No Brasil, essa teoria materializou-se, primeiramente, com o advento da Lei n°. 7.347/85 que instituiu a ação civil pública e, mais recentemente por meio da Lei n°. 8.078/90 que instituiu o Código de Defesa do Consumidor. A primeira tratou de estabelecer mecanismos para a defesa do meio ambiente, do consumidor e dos bens e direitos de valor artístico, estético, histórico, turístico e paisagístico, e depois foi expandida para a defesa de qualquer interesse difuso ou coletivo. A segunda, além de especificamente destinar-se a um tema determinado, no caso o consumidor, foi a que melhor explicitou o que viria a ser interesse transindividual, restando como fonte de interpretação para a ampliação do uso do conceito para reconhecimento de direitos ou interesses transindividuais decorrentes do direito internacional, da Constituição Federal ou de normas inferiores. O seu artigo 81 é bastante esclarecedor:

Art. 81. A defesa dos interesses e direitos dos consumidores e das vítimas poderá ser exercida em juízo individualmente, ou a título coletivo.

Parágrafo único. A defesa coletiva será exercida quando se tratar de:

I – interesses ou direitos difusos, assim entendidos, para efeitos deste Código, os transindividuais, de natureza indivisível, de que sejam titulares pessoas indeterminadas e ligadas por circunstâncias de fato;

II – interesses ou direitos coletivos, assim entendidos, para efeitos deste Código, os transindividuais, de natureza indivisível, de que seja titular grupo, categoria ou classe de pessoas ligadas entre si ou com a parte contrária por uma relação jurídica- base;

III – interesses ou direitos individuais homogênos, assim entendidos os decorrentes de origem comum (BRASIL, 1990).
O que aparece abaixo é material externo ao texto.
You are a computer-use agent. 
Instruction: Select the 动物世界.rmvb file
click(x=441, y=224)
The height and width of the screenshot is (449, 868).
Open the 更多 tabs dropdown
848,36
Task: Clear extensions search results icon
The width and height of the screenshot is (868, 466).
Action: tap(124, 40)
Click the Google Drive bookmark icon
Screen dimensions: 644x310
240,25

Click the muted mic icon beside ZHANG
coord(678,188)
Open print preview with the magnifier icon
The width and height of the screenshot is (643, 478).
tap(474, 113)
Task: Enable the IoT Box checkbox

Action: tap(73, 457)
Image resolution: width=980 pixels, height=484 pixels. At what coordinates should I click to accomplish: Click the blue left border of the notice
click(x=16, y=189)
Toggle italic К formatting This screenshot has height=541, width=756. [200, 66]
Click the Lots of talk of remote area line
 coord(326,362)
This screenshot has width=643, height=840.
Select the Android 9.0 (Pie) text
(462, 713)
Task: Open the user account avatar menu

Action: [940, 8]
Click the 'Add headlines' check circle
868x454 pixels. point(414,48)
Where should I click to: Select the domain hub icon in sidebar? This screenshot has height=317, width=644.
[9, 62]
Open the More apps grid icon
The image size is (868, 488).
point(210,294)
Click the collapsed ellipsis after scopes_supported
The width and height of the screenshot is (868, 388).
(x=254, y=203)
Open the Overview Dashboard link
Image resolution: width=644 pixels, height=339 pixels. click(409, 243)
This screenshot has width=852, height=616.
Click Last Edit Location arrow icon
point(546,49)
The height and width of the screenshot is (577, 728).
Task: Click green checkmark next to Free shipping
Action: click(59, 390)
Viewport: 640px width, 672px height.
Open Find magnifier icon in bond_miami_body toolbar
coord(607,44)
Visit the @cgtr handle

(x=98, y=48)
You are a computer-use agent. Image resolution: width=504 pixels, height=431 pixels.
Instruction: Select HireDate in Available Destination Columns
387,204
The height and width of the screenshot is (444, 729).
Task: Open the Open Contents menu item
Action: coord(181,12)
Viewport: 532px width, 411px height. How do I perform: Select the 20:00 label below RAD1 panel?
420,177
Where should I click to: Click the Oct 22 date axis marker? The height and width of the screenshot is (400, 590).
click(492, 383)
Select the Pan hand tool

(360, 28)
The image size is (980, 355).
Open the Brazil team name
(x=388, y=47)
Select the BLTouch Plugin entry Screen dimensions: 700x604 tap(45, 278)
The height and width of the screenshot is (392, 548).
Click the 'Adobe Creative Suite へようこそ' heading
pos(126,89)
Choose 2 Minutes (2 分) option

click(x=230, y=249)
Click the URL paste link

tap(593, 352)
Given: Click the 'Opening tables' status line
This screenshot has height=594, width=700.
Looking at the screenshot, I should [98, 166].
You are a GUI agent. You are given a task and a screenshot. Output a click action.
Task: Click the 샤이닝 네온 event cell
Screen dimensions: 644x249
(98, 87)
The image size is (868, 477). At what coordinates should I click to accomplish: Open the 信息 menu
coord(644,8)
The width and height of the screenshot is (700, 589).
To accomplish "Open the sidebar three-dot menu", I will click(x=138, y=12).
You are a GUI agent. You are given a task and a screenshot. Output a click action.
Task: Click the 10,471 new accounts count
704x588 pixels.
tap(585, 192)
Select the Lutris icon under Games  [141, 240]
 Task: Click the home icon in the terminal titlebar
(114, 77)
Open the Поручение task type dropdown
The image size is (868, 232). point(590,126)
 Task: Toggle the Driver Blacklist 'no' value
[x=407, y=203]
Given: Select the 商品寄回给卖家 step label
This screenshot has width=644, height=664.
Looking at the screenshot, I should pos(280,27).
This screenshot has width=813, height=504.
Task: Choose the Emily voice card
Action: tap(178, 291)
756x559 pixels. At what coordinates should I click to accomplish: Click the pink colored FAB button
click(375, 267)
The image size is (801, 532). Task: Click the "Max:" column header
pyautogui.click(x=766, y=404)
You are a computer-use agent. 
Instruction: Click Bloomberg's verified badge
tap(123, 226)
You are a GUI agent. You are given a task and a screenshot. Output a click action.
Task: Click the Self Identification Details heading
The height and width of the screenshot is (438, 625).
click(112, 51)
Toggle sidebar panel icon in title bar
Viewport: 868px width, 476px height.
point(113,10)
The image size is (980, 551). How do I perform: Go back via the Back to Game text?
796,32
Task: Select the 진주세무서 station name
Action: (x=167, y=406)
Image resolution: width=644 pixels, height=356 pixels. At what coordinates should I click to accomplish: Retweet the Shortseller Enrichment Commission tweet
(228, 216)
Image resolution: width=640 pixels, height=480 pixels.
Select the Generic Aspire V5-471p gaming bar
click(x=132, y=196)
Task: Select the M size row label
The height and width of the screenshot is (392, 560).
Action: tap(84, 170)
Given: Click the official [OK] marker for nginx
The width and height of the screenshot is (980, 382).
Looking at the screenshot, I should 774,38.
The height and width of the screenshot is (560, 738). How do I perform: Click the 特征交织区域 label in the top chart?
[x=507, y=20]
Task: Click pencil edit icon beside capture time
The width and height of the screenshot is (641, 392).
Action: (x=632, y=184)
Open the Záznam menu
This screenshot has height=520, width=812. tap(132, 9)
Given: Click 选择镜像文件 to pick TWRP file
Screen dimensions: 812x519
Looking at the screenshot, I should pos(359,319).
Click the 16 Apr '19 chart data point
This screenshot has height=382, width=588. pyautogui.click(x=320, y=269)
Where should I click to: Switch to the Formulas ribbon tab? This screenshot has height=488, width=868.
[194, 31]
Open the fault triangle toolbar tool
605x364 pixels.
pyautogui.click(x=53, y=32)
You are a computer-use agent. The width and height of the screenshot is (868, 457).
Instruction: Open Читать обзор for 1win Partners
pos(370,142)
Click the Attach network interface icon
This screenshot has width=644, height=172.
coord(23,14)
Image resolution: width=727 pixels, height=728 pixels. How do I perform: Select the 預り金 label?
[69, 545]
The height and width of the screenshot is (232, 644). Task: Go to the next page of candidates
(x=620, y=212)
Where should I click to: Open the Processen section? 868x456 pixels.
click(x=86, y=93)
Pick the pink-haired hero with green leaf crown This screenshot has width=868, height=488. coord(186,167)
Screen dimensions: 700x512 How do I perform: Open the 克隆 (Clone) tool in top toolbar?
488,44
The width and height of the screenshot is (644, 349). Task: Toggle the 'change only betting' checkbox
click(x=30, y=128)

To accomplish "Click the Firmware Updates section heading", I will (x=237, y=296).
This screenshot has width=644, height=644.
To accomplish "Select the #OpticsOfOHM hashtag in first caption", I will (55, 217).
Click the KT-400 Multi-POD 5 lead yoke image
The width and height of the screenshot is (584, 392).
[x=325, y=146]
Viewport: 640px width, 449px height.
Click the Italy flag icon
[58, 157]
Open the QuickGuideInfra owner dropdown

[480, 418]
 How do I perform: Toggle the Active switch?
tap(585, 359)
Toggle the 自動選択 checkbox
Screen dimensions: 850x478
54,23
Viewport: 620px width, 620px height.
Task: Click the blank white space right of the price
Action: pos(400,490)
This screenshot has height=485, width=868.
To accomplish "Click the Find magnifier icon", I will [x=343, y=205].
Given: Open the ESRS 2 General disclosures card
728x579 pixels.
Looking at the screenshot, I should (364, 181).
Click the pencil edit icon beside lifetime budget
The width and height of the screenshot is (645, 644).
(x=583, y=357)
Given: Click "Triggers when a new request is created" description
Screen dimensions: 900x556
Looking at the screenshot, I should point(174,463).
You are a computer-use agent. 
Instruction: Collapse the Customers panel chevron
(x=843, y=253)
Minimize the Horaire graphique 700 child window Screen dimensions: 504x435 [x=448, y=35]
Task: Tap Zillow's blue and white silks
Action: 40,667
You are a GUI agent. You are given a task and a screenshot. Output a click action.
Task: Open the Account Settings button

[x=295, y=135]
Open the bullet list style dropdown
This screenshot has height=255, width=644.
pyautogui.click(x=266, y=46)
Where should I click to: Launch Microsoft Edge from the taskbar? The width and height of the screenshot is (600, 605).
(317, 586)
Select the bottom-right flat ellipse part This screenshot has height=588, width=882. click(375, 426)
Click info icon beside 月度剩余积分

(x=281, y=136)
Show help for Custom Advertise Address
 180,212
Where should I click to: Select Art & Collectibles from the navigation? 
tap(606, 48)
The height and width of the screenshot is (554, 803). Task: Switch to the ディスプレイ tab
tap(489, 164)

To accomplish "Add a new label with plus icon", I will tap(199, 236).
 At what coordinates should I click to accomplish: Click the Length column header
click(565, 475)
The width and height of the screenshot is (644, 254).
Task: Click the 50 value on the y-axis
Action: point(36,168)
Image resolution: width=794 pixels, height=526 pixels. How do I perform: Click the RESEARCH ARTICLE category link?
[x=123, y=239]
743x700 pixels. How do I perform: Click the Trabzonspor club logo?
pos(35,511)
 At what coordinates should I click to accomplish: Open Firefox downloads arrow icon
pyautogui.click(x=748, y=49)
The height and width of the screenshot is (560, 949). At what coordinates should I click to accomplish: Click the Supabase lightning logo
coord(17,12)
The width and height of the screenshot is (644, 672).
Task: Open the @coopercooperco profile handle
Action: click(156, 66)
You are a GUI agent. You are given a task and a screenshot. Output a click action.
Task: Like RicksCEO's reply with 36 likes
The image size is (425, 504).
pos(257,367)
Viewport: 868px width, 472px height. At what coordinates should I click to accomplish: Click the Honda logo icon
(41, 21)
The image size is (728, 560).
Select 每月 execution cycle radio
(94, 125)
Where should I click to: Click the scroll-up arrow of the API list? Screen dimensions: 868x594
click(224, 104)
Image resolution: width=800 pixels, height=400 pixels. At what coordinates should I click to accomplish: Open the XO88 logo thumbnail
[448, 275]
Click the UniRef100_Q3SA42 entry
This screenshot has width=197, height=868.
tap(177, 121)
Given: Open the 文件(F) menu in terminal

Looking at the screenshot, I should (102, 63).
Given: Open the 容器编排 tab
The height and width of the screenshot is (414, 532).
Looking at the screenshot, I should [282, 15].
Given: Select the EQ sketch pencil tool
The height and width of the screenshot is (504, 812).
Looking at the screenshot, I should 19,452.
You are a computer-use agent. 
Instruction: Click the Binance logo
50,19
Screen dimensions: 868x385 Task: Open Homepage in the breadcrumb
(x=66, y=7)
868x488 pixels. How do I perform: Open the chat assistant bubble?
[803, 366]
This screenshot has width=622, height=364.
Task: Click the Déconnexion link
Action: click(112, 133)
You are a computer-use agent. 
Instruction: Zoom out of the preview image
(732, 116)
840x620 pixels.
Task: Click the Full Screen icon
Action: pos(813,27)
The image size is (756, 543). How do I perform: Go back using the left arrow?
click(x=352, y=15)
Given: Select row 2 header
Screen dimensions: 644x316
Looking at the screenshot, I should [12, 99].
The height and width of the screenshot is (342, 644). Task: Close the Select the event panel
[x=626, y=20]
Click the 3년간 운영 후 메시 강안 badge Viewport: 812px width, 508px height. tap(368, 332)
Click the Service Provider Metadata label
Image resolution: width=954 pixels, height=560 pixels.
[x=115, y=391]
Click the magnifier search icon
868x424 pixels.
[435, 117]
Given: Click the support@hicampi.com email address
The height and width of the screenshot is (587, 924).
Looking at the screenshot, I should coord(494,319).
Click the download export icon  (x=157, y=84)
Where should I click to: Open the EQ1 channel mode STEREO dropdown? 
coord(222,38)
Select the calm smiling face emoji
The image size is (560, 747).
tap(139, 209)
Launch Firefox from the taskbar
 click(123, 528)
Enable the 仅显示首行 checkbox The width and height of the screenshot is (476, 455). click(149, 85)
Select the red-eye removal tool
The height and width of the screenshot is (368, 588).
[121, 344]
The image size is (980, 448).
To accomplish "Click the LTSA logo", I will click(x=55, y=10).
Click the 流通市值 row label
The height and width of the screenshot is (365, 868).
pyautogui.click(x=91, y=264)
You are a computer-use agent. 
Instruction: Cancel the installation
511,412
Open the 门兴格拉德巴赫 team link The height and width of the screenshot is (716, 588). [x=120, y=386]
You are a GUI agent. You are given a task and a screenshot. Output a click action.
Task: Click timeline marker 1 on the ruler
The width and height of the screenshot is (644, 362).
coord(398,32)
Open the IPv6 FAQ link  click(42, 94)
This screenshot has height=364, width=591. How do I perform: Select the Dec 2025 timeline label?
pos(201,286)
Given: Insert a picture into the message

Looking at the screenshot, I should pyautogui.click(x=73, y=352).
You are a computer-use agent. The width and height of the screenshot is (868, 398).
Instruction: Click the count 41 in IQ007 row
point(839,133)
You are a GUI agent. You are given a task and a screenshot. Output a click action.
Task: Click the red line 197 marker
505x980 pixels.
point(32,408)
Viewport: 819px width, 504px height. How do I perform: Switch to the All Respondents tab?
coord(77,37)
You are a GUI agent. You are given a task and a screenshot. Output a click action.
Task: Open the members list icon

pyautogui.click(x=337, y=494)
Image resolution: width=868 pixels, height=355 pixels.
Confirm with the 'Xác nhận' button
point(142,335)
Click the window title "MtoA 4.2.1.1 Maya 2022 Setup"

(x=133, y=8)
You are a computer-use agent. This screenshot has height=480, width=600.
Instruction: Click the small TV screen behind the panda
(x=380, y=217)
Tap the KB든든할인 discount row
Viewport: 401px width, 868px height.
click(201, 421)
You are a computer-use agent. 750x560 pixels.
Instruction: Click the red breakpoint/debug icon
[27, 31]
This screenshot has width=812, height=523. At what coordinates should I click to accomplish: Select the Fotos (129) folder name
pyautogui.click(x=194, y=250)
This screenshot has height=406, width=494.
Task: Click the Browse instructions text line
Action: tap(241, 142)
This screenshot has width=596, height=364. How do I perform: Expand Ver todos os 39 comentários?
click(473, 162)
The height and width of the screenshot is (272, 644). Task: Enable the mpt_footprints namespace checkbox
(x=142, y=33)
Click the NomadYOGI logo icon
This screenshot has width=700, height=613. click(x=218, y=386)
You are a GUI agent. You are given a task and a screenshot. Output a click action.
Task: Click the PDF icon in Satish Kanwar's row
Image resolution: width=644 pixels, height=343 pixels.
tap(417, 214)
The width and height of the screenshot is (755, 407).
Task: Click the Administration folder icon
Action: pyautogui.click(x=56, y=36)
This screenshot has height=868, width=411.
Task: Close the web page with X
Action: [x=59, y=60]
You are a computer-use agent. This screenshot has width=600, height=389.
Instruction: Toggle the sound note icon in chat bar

Aliás, ainda na década de 1970, Mário Cappelletti (1977), em trabalho intitulado Formações Sociais e Interesses Coletivos diante da Justiça Civil, já destacava o caráter difuso de direitos à saúde, à segurança social, de não sofrer discriminação, dentre outros encontrados nas constituições democráticas e nos tratados internacionais de direitos humanos.

A esse respeito, observa Weis (2006, p.135) que a possibilidade de exigir o cumprimento de direitos humanos econômicos, sociais e culturais pela via judicial, em particular no Brasil, vem sendo a principal conseqüência de sua caracterização como interesse transindividual, como decorrente da superação do paradigma do direito subjetivo individual, incompatível com os novos direitos humanos que têm como característica a pluralidade de

interessados e uma pretensão particularizada contra o Estado. Nesse contexto, ressalta-se a possibilidade de emprego de ações coletivas, tais como a ação civil pública, o mandado de segurança coletivo e a ação popular como instrumentos processuais voltados para a proteção dos direitos humanos econômicos, sociais e culturais, com destaque para a primeira, diante da possibilidade que cria, para o julgador, de determinar a realização de uma prestação pelo Estado, em vez de apenas poder ser utilizada para a interrupção de prática antijurídica, caso das demais.

Tais observações, como aponta Marum (2005), são de suma importância, pois abrem caminho para a justicialidade dos direitos econômicos, sociais e culturais, frequentemente vistos como decorrentes de normas programáticas e, portanto, dependentes da vontade discricionária do governante para a sua realização.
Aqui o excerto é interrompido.